Cost: Ultimately, developments of this kind are only ever going to result in increased media costs for merchants whilst the different online disciplines in which they operate have different payment metrics.  For example, most merchants run PPC campaigns to promote their brand.  They can justify this as it usually generates the most volume of sales and traffic at the most efficient effective CPA.  Currently, a campaign which is de-duplicated by third party software such as Atlas or DFA will result in a proportion of affiliates losing ‘their’ last click to Google.  It’s a nature of the beast, and a bitter pill which affiliates (who have built their businesses off the back of Google’s technology) have to swallow.  Arguably a merchant could start rewarding affiliates with a proportion of a commission for the part they play in getting the consumer to the purchase point, even if Google swooped in and ‘stole’ the sale.  The technology exists, so why don’t more merchants already do this?  It’s simple: Because they pay Google for clicks whether they make sales or not.  It’s already hard enough to optimise a search campaign to be efficient without having to pay affiliates on top of this, and whilst it can be argued that they contributed to the purchase, it can also be argued that they didn’t.  Did a consumer accidentally find themselves at an affiliate site when they really wanted a merchant’s official site?  It’s impossible to get this level of granularity on every single customer journey, so rightly or wrongly, merchants will continue to take the cheapest route until genuinely robust research shows them that they will receive incremental value in rewarding on influential stages of every journey.
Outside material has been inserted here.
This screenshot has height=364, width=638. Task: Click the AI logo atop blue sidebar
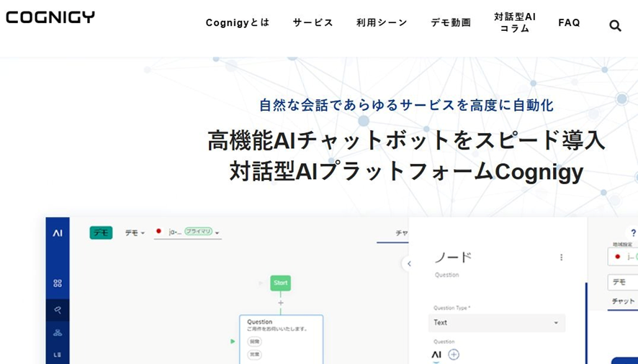click(58, 233)
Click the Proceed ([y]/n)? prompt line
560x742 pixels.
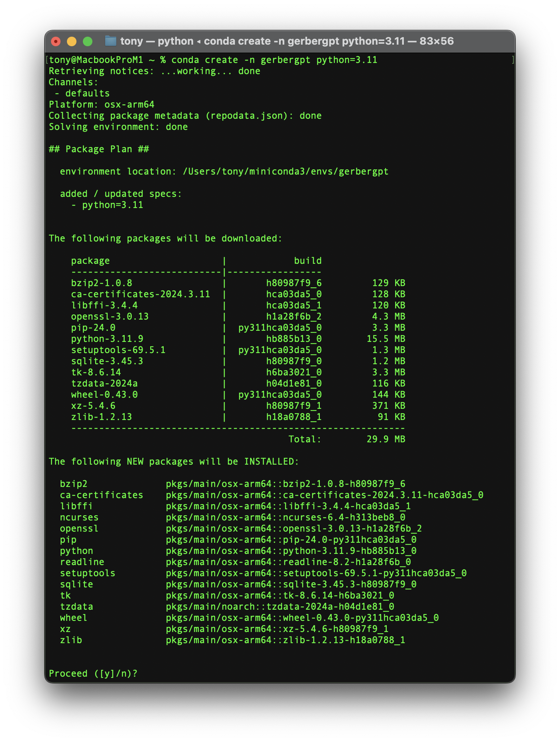93,673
We welcome MoreNiche’s development, if only for the debate it has created in the industry.  It remains to be seen whether it will be truly revolutionary, or whether it’s a clever marketing ploy for Moreniche to win more affiliates/merchants, but either way, there will be great attention paid to any follow-up they provide to see whether it was effective.  Then you can guarantee there will either be a whole host of bandwagon-jumpers or ‘I-told-you-so’ smart Alecs.  And then we’ll let you know which side of the fence we fall.